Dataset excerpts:
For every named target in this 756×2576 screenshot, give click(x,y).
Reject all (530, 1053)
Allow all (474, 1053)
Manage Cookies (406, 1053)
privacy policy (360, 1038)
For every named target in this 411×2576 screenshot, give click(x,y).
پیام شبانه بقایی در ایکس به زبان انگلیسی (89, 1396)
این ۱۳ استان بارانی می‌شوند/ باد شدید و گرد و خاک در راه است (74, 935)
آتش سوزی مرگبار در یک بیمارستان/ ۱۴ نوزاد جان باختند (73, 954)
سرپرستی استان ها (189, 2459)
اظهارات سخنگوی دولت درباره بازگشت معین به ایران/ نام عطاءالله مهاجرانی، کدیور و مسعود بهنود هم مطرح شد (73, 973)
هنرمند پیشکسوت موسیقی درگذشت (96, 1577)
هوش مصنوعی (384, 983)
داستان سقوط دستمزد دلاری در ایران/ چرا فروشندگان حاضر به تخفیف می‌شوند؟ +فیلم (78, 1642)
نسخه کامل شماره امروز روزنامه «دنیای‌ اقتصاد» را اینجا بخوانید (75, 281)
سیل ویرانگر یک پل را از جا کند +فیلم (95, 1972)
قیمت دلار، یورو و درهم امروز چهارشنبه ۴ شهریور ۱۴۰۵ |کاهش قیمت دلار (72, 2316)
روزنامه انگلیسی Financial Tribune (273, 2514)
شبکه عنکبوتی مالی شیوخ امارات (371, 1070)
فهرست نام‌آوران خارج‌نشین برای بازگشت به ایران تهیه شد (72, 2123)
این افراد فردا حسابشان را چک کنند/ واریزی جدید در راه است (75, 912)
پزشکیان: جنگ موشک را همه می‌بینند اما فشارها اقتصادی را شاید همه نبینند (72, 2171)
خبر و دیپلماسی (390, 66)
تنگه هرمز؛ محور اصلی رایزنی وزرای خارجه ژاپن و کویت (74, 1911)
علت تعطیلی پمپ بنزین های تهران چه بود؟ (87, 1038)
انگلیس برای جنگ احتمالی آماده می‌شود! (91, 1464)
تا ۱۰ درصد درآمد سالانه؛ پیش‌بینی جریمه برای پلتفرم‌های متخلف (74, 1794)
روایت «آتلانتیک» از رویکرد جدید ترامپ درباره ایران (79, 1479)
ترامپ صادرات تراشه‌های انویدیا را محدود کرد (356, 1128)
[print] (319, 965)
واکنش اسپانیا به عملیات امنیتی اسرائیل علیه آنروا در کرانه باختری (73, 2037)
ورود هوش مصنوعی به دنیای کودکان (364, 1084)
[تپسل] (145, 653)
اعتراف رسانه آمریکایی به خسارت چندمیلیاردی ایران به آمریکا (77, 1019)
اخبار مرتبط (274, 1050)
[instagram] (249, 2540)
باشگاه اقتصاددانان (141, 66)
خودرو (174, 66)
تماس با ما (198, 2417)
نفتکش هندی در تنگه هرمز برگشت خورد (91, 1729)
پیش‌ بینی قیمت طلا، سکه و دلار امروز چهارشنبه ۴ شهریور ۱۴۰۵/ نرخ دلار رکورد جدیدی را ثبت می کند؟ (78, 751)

Assignment: From the records above, print only the lines between the one holding "داستان سقوط دستمزد" and the one holding "این افراد فردا", inclusive, exactly as they stand.

Answer to this exercise:
داستان سقوط دستمزد دلاری در ایران/ چرا فروشندگان حاضر به تخفیف می‌شوند؟ +فیلم (78, 1642)
نسخه کامل شماره امروز روزنامه «دنیای‌ اقتصاد» را اینجا بخوانید (75, 281)
سیل ویرانگر یک پل را از جا کند +فیلم (95, 1972)
قیمت دلار، یورو و درهم امروز چهارشنبه ۴ شهریور ۱۴۰۵ |کاهش قیمت دلار (72, 2316)
روزنامه انگلیسی Financial Tribune (273, 2514)
شبکه عنکبوتی مالی شیوخ امارات (371, 1070)
فهرست نام‌آوران خارج‌نشین برای بازگشت به ایران تهیه شد (72, 2123)
این افراد فردا حسابشان را چک کنند/ واریزی جدید در راه است (75, 912)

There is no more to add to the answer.